C’est là, selon moi, la véritable abrogation du Code noir. Car, d’une certaine manière, les « ennemis sont aussi à l’intérieur de nous-mêmes », et personne ne pourra mener ce combat à notre place.

Nomination, filiation et construction identitaire

Les articles 1, 2, 3, 4, 5, 6, 8 et 14, qui portent sur la nomination, le baptême et la catholicisation de ces sociétés, ont eux aussi produit des effets profonds. Fabriquer des esclaves chrétiens privés de nom de famille revenait à rendre impossible la continuité des lignées familiales.

Cette rupture d’affiliation, prolongée malgré la Grande Nomination qui suivit l’abolition, a nourri une errance identitaire durable chez les descendants d’esclaves. Elle empêche encore la construction de récits collectifs capables de donner à ces sociétés la force nécessaire pour affronter les immenses difficultés auxquelles elles sont aujourd’hui confrontées.

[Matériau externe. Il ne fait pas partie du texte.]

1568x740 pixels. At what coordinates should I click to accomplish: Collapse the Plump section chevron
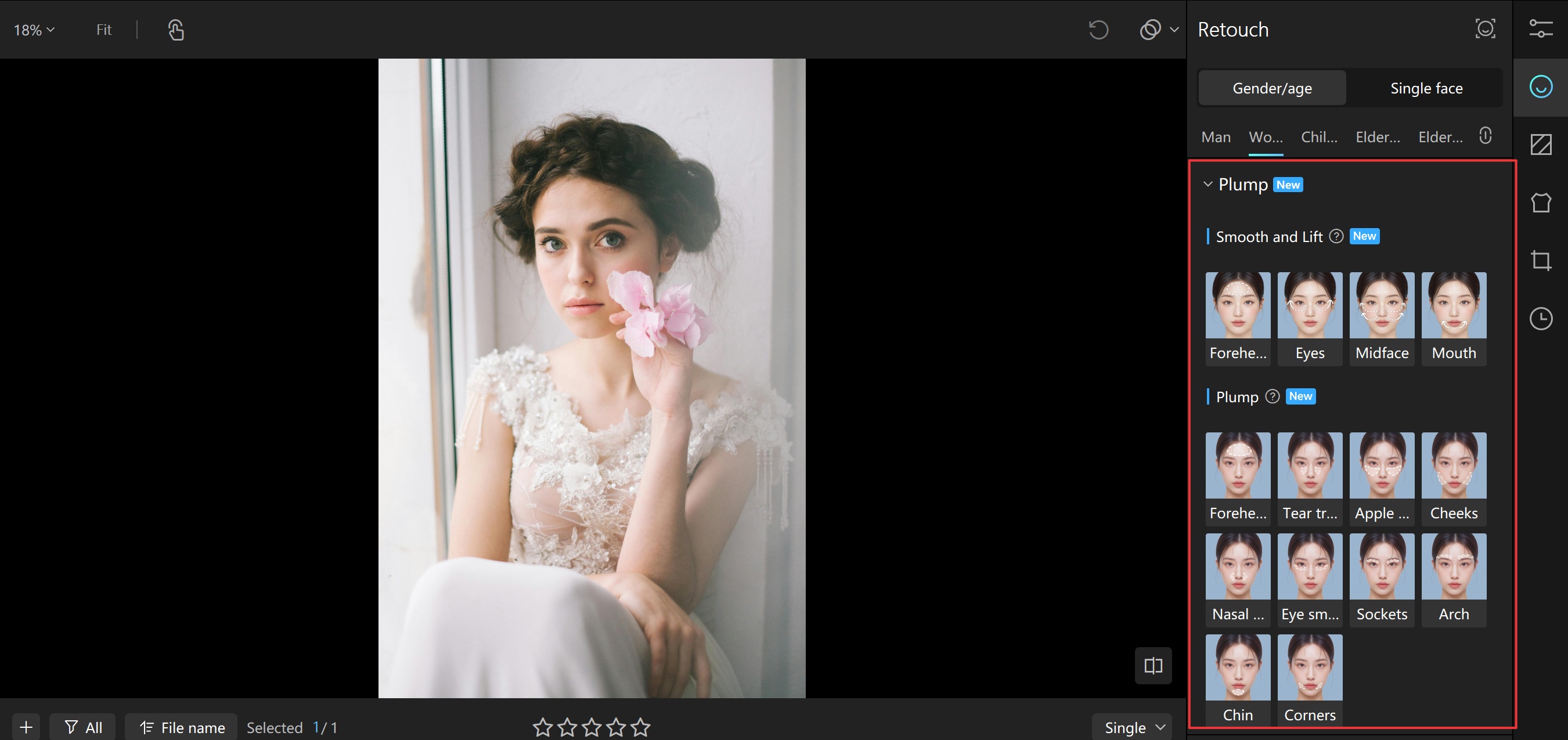coord(1207,184)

Les blessures invisibles : estime de soi et colorisme

Je n’ai malheureusement pas le temps d’évoquer ici les atteintes à l’estime de soi, ni le colorisme, conséquences directes du Code noir qui continuent d’alimenter des divisions intrafamiliales et sociales profondes.

Au-delà de l’abrogation symbolique

Ainsi, Monsieur le président, la question soulevée par cette proposition de loi doit nécessairement déboucher sur une réflexion sérieuse sur le fonctionnement de nos sociétés post-esclavagistes.

Le 23 mai et la mémoire des victimes de l’esclavage

La République est encore loin d’en comprendre pleinement les dysfonctionnements et les blessures. Elle n’en mesure qu’imparfaitement l’étendue. Certes, elle s’apprête à voter ce texte, et je pense que c’est une bonne chose. Après des années de combats menés par nos compatriotes antillais vivant dans l’Hexagone, elle a accepté la construction d’un mémorial dédié aux victimes de l’esclavage. Mais jamais, en dix ans, le président de la République n’a accepté de célébrer officiellement la mémoire des victimes de l’esclavage, dont la date commémorative fixée par la loi Égalité réelle du 28 février 2017 est le 23 mai.

Ce sont ces demi-mesures, ces paradoxes, cette manière de ne voir que l’écume de la vague qui nourrissent le doute, la méfiance et, souvent, un ressentiment tenace.

Le véritable combat

En résumé, je pense qu’il est juste de voter ce texte. Mais si nous nous contentons de cela, alors il n’aura servi qu’à moitié. Car, Monsieur le rapporteur, je le répète : les conséquences du Code noir sont encore en nous. C’est un mal qui continue de nous ronger. Et seul un combat que nous sommes les seuls à pouvoir mener permettra de l’extraire durablement de notre logiciel collectif.

Une réflexion illustrée par Léonora Miano

Cette démarche est parfaitement illustrée par les mots de la grande romancière camerounaise, Léonora Miano, dans Crépuscule du tourment (2016) :

« Je ne parle pas d’or, d’argent, de pétrole. Je parle du sens et de la valeur donnés à sa propre existence. Je parle de luttes sans concession avec soi-même. »

Voilà, Monsieur le rapporteur, ce qu’est le véritable combat pour extraire réellement le Code noir de nos sociétés.

Forts de trente années d’expérience, nous avons des propositions concrètes à formuler à la représentation nationale ».